I just got an offer from a scrap and core buying out fit to buy a 55 gal drum of un sorted wheel weights @ .55 cents a pound. I might do it if I can get a few friends and family to go in on it with me. Should be about 1200 lbs before smelting.
 
^ I wouldn't but I don't know what the situation is where you're at. If it was sorted with all zinc and steel removed, maybe.
0.55 a pound works out to about $90+ for a 5 gallon bucket. I routinely get buckets here for $40 or less. There's also a scrap yard I visit about once a month and get unsorted wheel weights for 0.35/lb and pure lead bars/pipe/blocks for 0.40. I figured I had it good here. I know some places they're getting mighty hard to find.
 
@ Arkansas Paul
I cant find the old invoice but I think it was about $1.90 per pound.
The name of the company is SeaFab Metals in Casa grande Arizona if you want to go on their site.
I buy the 92% lead, 6% Tin with 2% Antimony.
It is about a Brinell 15
A couple of years back I bought 16 pounds of Pure Tin from them and got some Antimony from an outfit in California, but I cant remember the price per pound at the time.

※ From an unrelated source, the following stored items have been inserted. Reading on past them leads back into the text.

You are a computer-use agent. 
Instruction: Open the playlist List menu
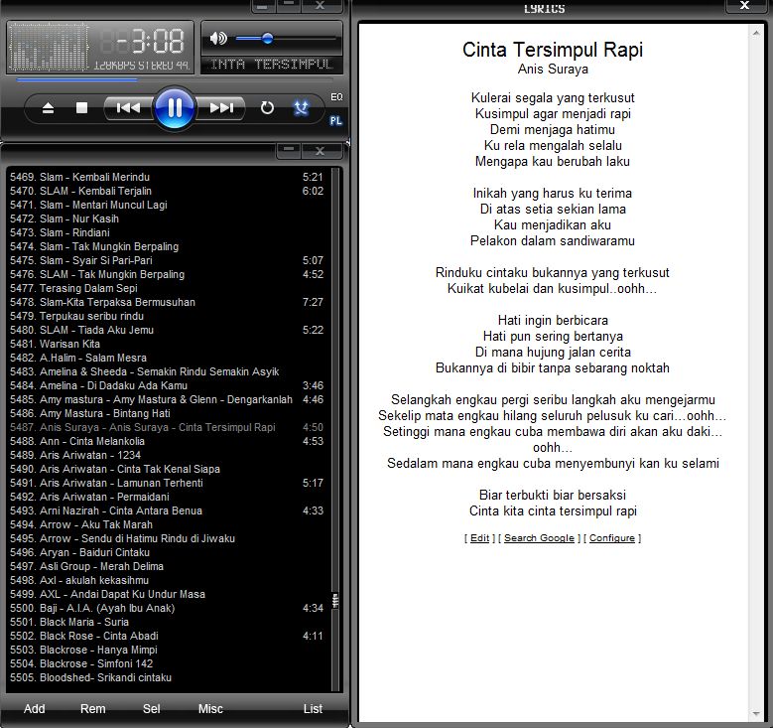pyautogui.click(x=313, y=709)
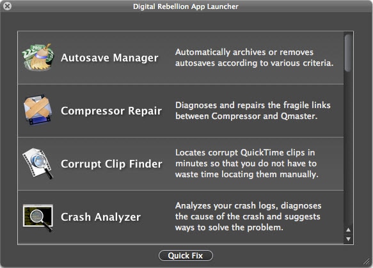The image size is (373, 268).
Task: Click the window resize grip corner
Action: pyautogui.click(x=367, y=262)
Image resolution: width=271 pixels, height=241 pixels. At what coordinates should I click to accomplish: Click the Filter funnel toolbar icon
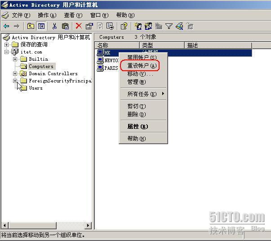[x=169, y=26]
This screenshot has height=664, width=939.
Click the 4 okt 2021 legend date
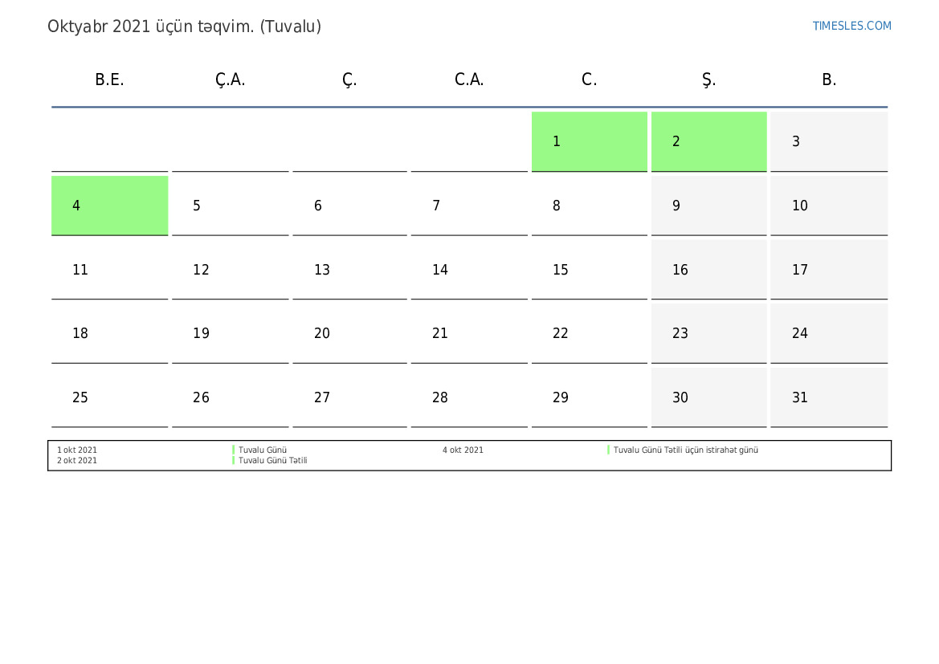pos(463,450)
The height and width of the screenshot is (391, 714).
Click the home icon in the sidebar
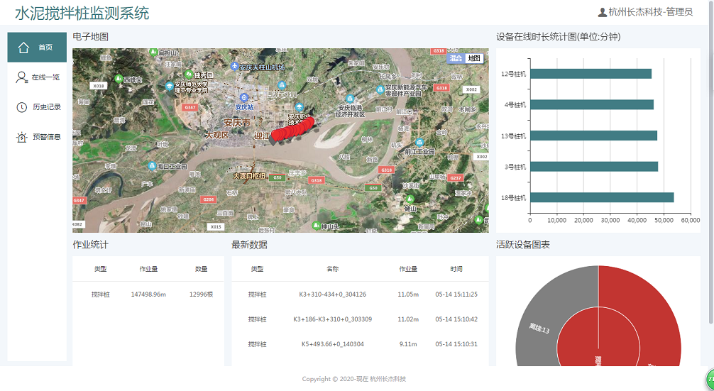click(x=23, y=48)

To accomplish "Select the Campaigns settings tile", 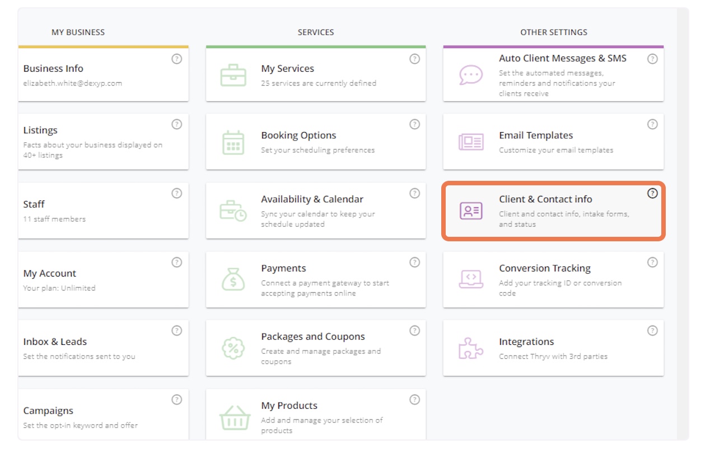I will click(103, 417).
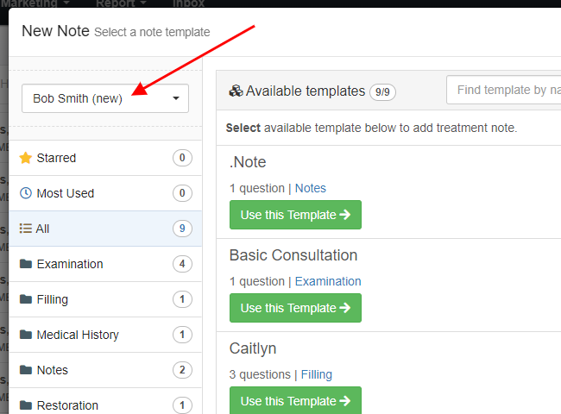Click the All list icon
This screenshot has height=414, width=561.
coord(25,228)
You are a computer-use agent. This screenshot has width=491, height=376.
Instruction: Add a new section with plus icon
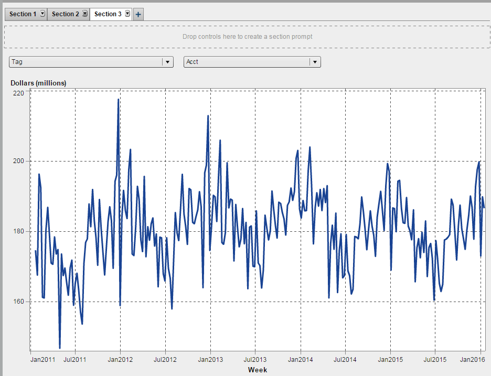[138, 15]
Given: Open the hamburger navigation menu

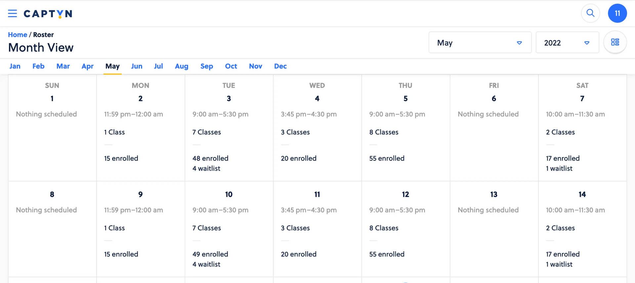Looking at the screenshot, I should (x=12, y=14).
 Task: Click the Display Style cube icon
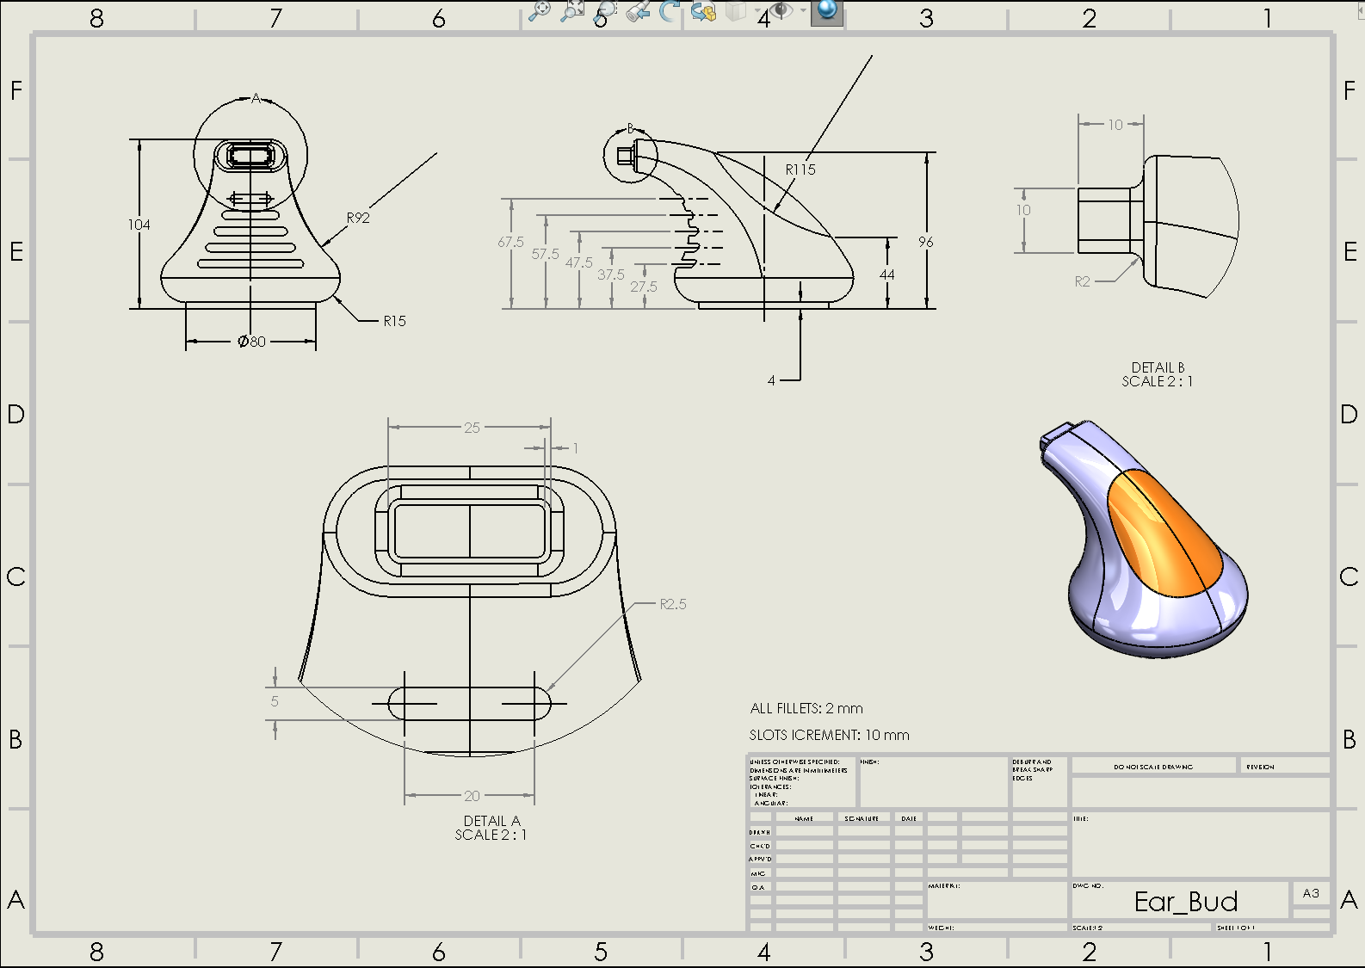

But I used that for adding to Wheel weights and for bumping the SeaFab to LinoType Lead
 
Just for general Info.
If I get some wheel weights or even pure lead that I am not going to use in the muzzle loaders, I can mix them with the SeaFab stuff, and make a BHN 10 to 12 blend for my .38's and .45's
It is all about knowing what you have , and what you can add to make a cheaper softer mix or a harder mix.
I like pure wheel weights, but unless I smelt up a ton of it at one time, I find that it isn't consistant in my batches of bullets.
Wheel weights actually come out to about BHN of 8 in a large smelted batch.